Introduction

Central nervous system (CNS) tuberculosis (TB) is observed in approximately 1% of all TB patients. Paradoxical reaction (PR) is defined as the clinical or radiologic deterioration of TB during appropriate anti-TB therapy. PRs involving the CNS can be life threatening [1]. However, there are no consensus guidelines for the management of PRs.

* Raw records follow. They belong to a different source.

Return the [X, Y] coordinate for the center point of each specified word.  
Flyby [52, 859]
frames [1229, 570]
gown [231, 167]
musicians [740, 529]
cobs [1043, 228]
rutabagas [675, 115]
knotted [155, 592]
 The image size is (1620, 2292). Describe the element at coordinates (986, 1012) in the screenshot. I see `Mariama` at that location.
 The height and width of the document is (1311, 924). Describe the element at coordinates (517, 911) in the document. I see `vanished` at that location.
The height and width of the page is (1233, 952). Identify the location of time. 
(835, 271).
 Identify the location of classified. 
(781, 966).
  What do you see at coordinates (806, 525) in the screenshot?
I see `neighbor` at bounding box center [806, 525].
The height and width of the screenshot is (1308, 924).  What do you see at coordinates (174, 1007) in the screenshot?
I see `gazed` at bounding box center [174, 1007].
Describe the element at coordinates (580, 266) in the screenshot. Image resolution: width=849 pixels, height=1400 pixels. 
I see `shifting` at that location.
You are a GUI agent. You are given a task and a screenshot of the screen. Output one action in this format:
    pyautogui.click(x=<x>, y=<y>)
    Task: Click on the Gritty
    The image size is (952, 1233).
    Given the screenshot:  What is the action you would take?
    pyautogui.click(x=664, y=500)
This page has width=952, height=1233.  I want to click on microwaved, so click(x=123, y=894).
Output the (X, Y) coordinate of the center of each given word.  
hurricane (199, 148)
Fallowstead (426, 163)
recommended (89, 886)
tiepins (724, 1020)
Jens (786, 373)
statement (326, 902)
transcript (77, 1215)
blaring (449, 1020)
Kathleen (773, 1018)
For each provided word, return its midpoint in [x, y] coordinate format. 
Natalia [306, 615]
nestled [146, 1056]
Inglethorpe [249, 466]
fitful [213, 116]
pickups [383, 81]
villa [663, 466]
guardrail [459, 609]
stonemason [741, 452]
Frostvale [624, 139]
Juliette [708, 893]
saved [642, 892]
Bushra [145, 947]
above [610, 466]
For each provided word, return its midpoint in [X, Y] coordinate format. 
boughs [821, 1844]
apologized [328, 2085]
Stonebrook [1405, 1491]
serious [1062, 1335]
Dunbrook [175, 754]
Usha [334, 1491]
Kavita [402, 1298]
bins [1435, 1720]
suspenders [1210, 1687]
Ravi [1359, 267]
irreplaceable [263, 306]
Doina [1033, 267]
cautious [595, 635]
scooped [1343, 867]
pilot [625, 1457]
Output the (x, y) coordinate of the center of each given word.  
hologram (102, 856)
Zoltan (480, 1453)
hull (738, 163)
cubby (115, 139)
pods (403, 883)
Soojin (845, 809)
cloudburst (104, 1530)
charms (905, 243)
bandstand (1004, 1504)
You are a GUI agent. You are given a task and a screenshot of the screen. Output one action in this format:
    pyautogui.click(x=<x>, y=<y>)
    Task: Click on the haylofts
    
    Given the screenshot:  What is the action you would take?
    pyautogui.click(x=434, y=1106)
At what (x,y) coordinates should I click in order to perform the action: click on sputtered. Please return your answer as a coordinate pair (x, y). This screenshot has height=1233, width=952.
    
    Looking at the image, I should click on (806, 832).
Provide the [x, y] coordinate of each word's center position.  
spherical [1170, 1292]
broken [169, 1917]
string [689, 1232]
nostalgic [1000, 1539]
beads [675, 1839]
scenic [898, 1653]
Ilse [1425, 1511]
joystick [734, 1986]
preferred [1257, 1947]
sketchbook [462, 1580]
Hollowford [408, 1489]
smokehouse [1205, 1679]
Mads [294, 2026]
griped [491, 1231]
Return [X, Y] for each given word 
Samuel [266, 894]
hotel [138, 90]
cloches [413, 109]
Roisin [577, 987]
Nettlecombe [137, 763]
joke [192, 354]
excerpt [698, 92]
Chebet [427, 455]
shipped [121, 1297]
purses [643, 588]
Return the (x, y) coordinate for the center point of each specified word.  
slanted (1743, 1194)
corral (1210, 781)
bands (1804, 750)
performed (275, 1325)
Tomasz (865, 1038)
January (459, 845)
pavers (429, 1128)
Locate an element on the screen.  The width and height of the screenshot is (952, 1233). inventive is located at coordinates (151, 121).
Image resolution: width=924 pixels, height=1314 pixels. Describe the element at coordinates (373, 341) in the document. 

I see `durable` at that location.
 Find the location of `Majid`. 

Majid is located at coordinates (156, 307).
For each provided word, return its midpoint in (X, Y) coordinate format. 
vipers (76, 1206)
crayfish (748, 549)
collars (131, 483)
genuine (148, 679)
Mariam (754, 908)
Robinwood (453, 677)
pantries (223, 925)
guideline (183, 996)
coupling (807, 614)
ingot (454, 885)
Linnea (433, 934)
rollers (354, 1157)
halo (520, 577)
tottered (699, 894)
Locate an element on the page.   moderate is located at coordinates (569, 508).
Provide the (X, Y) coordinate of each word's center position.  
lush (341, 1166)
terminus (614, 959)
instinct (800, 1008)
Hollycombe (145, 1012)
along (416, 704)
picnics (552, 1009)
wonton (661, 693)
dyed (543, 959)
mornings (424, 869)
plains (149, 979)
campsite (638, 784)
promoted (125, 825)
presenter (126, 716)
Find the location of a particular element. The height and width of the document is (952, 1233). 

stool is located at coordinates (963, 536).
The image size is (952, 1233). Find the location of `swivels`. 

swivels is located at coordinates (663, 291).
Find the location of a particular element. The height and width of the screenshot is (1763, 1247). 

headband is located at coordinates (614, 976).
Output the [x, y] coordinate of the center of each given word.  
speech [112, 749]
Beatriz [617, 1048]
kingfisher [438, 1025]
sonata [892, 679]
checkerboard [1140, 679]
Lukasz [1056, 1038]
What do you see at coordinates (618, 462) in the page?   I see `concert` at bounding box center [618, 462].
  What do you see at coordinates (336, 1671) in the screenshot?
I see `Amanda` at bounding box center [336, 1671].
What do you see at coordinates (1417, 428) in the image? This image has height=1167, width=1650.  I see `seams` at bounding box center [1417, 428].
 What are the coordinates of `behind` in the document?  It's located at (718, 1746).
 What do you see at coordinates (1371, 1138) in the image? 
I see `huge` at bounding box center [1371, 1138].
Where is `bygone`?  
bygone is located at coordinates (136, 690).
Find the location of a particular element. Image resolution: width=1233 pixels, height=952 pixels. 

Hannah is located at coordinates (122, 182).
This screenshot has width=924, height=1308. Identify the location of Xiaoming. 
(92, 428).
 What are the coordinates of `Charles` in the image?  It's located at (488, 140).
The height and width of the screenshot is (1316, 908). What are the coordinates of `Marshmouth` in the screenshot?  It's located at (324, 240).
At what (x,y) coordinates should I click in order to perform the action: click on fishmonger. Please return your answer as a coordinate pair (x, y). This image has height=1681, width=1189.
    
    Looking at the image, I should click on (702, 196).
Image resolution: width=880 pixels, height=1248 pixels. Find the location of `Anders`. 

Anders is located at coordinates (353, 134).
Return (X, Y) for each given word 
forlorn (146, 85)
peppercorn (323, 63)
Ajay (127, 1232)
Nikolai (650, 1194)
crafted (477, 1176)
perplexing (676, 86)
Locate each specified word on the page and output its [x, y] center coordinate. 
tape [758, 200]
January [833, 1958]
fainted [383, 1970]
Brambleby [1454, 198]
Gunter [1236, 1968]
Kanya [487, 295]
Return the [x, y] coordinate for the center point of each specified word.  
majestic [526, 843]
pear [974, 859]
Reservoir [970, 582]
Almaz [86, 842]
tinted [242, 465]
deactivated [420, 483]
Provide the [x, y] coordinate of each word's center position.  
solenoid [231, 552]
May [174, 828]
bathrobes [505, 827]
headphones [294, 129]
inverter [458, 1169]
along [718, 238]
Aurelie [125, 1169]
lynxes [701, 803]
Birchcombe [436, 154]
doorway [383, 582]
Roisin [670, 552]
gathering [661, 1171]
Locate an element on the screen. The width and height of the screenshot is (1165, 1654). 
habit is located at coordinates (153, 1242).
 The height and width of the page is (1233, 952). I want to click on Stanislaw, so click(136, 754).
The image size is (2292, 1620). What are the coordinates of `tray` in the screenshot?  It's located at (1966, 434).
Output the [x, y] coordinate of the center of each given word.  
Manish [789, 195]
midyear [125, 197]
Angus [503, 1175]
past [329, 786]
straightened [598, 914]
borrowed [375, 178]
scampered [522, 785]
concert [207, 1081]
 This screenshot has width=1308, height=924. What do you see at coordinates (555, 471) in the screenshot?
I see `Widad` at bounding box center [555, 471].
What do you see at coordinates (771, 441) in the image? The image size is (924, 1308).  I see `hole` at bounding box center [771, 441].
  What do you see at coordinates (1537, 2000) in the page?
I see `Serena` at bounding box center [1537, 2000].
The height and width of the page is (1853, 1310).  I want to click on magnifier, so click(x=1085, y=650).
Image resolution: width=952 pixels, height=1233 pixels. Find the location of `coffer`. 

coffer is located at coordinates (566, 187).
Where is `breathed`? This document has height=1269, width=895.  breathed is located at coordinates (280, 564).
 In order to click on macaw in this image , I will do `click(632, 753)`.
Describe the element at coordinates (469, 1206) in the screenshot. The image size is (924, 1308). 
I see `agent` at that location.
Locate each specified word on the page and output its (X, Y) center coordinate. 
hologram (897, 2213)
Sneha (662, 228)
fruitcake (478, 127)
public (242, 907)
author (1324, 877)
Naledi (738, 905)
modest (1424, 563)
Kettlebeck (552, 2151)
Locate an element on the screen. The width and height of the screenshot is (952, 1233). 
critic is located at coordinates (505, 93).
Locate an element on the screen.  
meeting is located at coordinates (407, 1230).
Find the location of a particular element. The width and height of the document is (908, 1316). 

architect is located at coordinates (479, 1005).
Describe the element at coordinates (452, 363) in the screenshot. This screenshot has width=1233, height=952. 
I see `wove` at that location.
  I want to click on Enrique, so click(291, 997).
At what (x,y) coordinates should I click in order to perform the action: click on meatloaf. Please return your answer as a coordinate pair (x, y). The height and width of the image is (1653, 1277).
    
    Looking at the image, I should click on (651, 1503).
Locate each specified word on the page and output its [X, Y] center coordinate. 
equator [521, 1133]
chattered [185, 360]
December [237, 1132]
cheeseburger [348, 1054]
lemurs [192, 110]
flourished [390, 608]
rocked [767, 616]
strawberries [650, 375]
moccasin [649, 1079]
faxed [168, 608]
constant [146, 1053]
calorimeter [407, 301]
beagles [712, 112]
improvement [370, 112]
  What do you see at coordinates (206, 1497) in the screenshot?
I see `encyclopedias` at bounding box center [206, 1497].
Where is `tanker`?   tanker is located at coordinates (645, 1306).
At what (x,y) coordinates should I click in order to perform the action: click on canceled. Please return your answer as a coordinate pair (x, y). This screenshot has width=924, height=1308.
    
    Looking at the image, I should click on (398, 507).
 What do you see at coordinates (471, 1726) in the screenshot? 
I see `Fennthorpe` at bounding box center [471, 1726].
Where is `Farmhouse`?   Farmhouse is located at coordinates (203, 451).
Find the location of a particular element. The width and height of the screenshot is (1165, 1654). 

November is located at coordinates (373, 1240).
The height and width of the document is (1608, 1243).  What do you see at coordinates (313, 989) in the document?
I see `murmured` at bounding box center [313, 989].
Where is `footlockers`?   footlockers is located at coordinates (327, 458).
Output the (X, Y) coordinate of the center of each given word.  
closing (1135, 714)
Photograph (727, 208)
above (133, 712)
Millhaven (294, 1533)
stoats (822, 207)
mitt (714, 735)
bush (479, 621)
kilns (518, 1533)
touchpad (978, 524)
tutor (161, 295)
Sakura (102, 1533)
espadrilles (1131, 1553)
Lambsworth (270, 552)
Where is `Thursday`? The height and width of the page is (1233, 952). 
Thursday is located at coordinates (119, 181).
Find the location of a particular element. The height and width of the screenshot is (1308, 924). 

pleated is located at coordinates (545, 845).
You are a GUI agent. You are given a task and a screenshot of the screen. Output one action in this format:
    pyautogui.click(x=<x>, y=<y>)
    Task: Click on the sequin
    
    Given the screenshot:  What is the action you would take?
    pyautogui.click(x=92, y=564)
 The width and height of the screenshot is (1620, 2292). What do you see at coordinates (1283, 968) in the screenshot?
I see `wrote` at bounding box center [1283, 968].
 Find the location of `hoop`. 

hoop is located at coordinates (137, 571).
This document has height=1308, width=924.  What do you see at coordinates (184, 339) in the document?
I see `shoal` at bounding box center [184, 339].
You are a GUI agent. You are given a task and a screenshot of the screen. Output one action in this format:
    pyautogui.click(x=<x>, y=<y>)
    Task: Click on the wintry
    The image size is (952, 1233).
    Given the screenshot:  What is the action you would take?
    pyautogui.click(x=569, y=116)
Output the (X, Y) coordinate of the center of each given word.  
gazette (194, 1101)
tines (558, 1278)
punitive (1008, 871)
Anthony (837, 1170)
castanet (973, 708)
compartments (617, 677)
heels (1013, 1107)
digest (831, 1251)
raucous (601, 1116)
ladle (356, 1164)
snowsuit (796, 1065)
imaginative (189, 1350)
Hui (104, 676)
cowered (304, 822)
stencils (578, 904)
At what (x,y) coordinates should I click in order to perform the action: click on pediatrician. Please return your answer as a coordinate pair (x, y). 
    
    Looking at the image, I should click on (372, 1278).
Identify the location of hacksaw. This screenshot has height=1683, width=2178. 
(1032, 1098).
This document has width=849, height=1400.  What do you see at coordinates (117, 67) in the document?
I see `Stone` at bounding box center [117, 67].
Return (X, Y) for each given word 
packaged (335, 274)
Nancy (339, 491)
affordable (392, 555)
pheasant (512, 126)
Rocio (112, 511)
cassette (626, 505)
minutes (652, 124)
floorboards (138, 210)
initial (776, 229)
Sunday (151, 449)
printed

Adjunctive corticosteroids and surgical intervention are widely advocated but can occasionally be ineffectual [2]. A few reports have documented success with thalidomide as an adjuvant in PRs refractory to corticosteroids [3, 4]. However, there is controversy concerning the effectiveness of adjunctive thalidomide. A randomized controlled trial of thalidomide for the treatment of tuberculous meningitis in children was stopped early because of an increase of adverse events in the thalidomide arm [5]. Hence, there is a urgent need for an immunomodulatory agent in patients with PRs refractory to corticosteroids.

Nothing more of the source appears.